*Directions for this task*:
Each record below should be written out again exactly as given.

◇ ◇ ◇

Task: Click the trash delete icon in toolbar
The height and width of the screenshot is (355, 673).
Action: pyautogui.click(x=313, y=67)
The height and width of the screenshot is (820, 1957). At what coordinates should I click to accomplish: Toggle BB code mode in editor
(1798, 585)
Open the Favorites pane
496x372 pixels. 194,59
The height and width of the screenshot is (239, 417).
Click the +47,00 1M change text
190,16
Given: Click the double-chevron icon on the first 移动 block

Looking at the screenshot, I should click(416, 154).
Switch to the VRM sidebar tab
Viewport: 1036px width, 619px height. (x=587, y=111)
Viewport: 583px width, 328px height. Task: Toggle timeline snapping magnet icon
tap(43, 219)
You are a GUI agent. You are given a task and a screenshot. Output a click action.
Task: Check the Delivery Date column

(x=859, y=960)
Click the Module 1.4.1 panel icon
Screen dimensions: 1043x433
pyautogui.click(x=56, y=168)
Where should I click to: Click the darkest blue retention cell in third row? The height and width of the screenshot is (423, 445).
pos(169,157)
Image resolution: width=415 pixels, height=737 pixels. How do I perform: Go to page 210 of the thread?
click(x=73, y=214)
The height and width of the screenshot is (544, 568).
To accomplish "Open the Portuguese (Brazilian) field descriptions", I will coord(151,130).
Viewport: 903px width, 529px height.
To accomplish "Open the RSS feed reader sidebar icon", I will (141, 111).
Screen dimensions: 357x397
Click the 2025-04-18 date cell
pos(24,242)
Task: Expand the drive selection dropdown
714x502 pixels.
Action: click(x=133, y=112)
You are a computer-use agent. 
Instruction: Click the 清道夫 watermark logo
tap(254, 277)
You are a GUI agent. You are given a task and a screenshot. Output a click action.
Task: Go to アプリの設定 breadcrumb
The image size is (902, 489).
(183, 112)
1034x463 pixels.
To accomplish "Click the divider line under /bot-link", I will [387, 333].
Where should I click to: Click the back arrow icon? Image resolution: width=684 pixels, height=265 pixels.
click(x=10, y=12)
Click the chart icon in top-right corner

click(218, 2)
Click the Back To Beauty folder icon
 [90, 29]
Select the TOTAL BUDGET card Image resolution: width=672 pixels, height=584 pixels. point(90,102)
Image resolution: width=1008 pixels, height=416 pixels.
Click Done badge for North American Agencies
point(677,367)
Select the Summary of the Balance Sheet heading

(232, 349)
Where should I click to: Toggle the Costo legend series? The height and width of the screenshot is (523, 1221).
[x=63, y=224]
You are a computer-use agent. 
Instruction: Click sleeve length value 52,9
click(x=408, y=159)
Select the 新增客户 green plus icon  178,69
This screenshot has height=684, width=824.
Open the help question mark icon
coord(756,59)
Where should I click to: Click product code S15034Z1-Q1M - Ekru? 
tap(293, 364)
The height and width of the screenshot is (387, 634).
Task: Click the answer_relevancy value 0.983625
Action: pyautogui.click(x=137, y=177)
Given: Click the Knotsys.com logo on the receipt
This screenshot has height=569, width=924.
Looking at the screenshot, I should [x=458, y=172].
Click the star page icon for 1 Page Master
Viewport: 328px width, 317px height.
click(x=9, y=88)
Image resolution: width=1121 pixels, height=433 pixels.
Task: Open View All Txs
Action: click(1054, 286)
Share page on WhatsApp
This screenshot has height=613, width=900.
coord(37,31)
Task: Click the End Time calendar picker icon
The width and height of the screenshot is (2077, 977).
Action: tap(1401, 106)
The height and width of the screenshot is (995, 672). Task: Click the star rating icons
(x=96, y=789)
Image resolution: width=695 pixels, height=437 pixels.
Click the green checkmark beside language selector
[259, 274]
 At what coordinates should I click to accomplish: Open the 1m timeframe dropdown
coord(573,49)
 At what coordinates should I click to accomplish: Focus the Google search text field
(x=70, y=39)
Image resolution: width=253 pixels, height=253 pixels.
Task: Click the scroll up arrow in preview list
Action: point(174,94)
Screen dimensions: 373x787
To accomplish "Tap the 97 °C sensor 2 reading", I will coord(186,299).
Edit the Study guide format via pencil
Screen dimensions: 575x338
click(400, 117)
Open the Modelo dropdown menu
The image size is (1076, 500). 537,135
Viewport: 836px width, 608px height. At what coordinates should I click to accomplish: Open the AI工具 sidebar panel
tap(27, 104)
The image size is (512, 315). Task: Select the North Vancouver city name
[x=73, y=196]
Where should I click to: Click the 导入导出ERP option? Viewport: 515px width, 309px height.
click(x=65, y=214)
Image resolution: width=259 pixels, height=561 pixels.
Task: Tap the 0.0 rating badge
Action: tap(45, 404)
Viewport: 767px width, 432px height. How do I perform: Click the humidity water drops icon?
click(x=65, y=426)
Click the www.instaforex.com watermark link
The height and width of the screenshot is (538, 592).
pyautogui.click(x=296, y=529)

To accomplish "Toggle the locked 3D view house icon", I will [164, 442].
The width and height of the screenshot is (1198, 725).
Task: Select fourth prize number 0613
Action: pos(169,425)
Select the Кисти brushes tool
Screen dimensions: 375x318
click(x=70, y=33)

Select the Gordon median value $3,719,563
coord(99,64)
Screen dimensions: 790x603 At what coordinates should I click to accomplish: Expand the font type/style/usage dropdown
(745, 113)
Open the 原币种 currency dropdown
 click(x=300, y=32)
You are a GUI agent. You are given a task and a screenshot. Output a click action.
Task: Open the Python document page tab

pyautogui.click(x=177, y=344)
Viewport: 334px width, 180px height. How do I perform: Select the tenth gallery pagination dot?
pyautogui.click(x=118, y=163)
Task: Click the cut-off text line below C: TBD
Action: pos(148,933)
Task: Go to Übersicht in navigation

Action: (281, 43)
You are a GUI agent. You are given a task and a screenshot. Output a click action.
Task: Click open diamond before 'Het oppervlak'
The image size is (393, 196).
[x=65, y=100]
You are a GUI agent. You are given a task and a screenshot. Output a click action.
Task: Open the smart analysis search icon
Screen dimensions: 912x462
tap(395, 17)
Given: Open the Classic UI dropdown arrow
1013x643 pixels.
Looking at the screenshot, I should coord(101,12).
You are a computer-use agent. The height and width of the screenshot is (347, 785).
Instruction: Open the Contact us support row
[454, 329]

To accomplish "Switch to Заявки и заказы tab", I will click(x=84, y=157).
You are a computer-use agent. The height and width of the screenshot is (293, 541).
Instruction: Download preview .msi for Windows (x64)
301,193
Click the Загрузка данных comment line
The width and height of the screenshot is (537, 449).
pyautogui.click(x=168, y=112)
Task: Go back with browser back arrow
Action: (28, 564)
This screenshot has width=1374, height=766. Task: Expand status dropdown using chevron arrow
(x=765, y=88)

◇ ◇ ◇

*Result*:
Task: Click the trash delete icon in toolbar
The height and width of the screenshot is (355, 673).
Action: pyautogui.click(x=313, y=67)
The height and width of the screenshot is (820, 1957). At what coordinates should I click to accomplish: Toggle BB code mode in editor
(1798, 585)
Open the Favorites pane
496x372 pixels. 194,59
The height and width of the screenshot is (239, 417).
Click the +47,00 1M change text
190,16
Given: Click the double-chevron icon on the first 移动 block

Looking at the screenshot, I should click(416, 154).
Switch to the VRM sidebar tab
Viewport: 1036px width, 619px height. (x=587, y=111)
Viewport: 583px width, 328px height. Task: Toggle timeline snapping magnet icon
tap(43, 219)
You are a GUI agent. You are given a task and a screenshot. Output a click action.
Task: Check the Delivery Date column

(x=859, y=960)
Click the Module 1.4.1 panel icon
Screen dimensions: 1043x433
pyautogui.click(x=56, y=168)
Where should I click to: Click the darkest blue retention cell in third row? The height and width of the screenshot is (423, 445).
pos(169,157)
Image resolution: width=415 pixels, height=737 pixels. How do I perform: Go to page 210 of the thread?
click(x=73, y=214)
The height and width of the screenshot is (544, 568).
To accomplish "Open the Portuguese (Brazilian) field descriptions", I will coord(151,130).
Viewport: 903px width, 529px height.
To accomplish "Open the RSS feed reader sidebar icon", I will (141, 111).
Screen dimensions: 357x397
Click the 2025-04-18 date cell
pos(24,242)
Task: Expand the drive selection dropdown
714x502 pixels.
Action: click(x=133, y=112)
You are a computer-use agent. 
Instruction: Click the 清道夫 watermark logo
tap(254, 277)
You are a GUI agent. You are given a task and a screenshot. Output a click action.
Task: Go to アプリの設定 breadcrumb
The image size is (902, 489).
(183, 112)
1034x463 pixels.
To accomplish "Click the divider line under /bot-link", I will [387, 333].
Where should I click to: Click the back arrow icon? Image resolution: width=684 pixels, height=265 pixels.
click(x=10, y=12)
Click the chart icon in top-right corner

click(218, 2)
Click the Back To Beauty folder icon
 [90, 29]
Select the TOTAL BUDGET card Image resolution: width=672 pixels, height=584 pixels. point(90,102)
Image resolution: width=1008 pixels, height=416 pixels.
Click Done badge for North American Agencies
point(677,367)
Select the Summary of the Balance Sheet heading

(232, 349)
Where should I click to: Toggle the Costo legend series? The height and width of the screenshot is (523, 1221).
[x=63, y=224]
You are a computer-use agent. 
Instruction: Click sleeve length value 52,9
click(x=408, y=159)
Select the 新增客户 green plus icon  178,69
This screenshot has height=684, width=824.
Open the help question mark icon
coord(756,59)
Where should I click to: Click product code S15034Z1-Q1M - Ekru? 
tap(293, 364)
The height and width of the screenshot is (387, 634).
Task: Click the answer_relevancy value 0.983625
Action: pyautogui.click(x=137, y=177)
Given: Click the Knotsys.com logo on the receipt
This screenshot has height=569, width=924.
Looking at the screenshot, I should [x=458, y=172].
Click the star page icon for 1 Page Master
Viewport: 328px width, 317px height.
click(x=9, y=88)
Image resolution: width=1121 pixels, height=433 pixels.
Task: Open View All Txs
Action: click(1054, 286)
Share page on WhatsApp
This screenshot has height=613, width=900.
coord(37,31)
Task: Click the End Time calendar picker icon
The width and height of the screenshot is (2077, 977).
Action: tap(1401, 106)
The height and width of the screenshot is (995, 672). Task: Click the star rating icons
(x=96, y=789)
Image resolution: width=695 pixels, height=437 pixels.
Click the green checkmark beside language selector
[259, 274]
 At what coordinates should I click to accomplish: Open the 1m timeframe dropdown
coord(573,49)
 At what coordinates should I click to accomplish: Focus the Google search text field
(x=70, y=39)
Image resolution: width=253 pixels, height=253 pixels.
Task: Click the scroll up arrow in preview list
Action: point(174,94)
Screen dimensions: 373x787
To accomplish "Tap the 97 °C sensor 2 reading", I will coord(186,299).
Edit the Study guide format via pencil
Screen dimensions: 575x338
click(400, 117)
Open the Modelo dropdown menu
The image size is (1076, 500). 537,135
Viewport: 836px width, 608px height. At what coordinates should I click to accomplish: Open the AI工具 sidebar panel
tap(27, 104)
The image size is (512, 315). Task: Select the North Vancouver city name
[x=73, y=196]
Where should I click to: Click the 导入导出ERP option? Viewport: 515px width, 309px height.
click(x=65, y=214)
Image resolution: width=259 pixels, height=561 pixels.
Task: Tap the 0.0 rating badge
Action: tap(45, 404)
Viewport: 767px width, 432px height. How do I perform: Click the humidity water drops icon?
click(x=65, y=426)
Click the www.instaforex.com watermark link
The height and width of the screenshot is (538, 592).
pyautogui.click(x=296, y=529)

To accomplish "Toggle the locked 3D view house icon", I will [164, 442].
The width and height of the screenshot is (1198, 725).
Task: Select fourth prize number 0613
Action: pos(169,425)
Select the Кисти brushes tool
Screen dimensions: 375x318
click(x=70, y=33)

Select the Gordon median value $3,719,563
coord(99,64)
Screen dimensions: 790x603 At what coordinates should I click to accomplish: Expand the font type/style/usage dropdown
(745, 113)
Open the 原币种 currency dropdown
 click(x=300, y=32)
You are a GUI agent. You are given a task and a screenshot. Output a click action.
Task: Open the Python document page tab

pyautogui.click(x=177, y=344)
Viewport: 334px width, 180px height. How do I perform: Select the tenth gallery pagination dot?
pyautogui.click(x=118, y=163)
Task: Click the cut-off text line below C: TBD
Action: pos(148,933)
Task: Go to Übersicht in navigation

Action: (281, 43)
You are a GUI agent. You are given a task and a screenshot. Output a click action.
Task: Click open diamond before 'Het oppervlak'
The image size is (393, 196).
[x=65, y=100]
You are a GUI agent. You are given a task and a screenshot. Output a click action.
Task: Open the smart analysis search icon
Screen dimensions: 912x462
tap(395, 17)
Given: Open the Classic UI dropdown arrow
1013x643 pixels.
Looking at the screenshot, I should coord(101,12).
You are a computer-use agent. The height and width of the screenshot is (347, 785).
Instruction: Open the Contact us support row
[454, 329]

To accomplish "Switch to Заявки и заказы tab", I will click(x=84, y=157).
You are a computer-use agent. The height and width of the screenshot is (293, 541).
Instruction: Download preview .msi for Windows (x64)
301,193
Click the Загрузка данных comment line
The width and height of the screenshot is (537, 449).
pyautogui.click(x=168, y=112)
Task: Go back with browser back arrow
Action: (28, 564)
This screenshot has width=1374, height=766. Task: Expand status dropdown using chevron arrow
(x=765, y=88)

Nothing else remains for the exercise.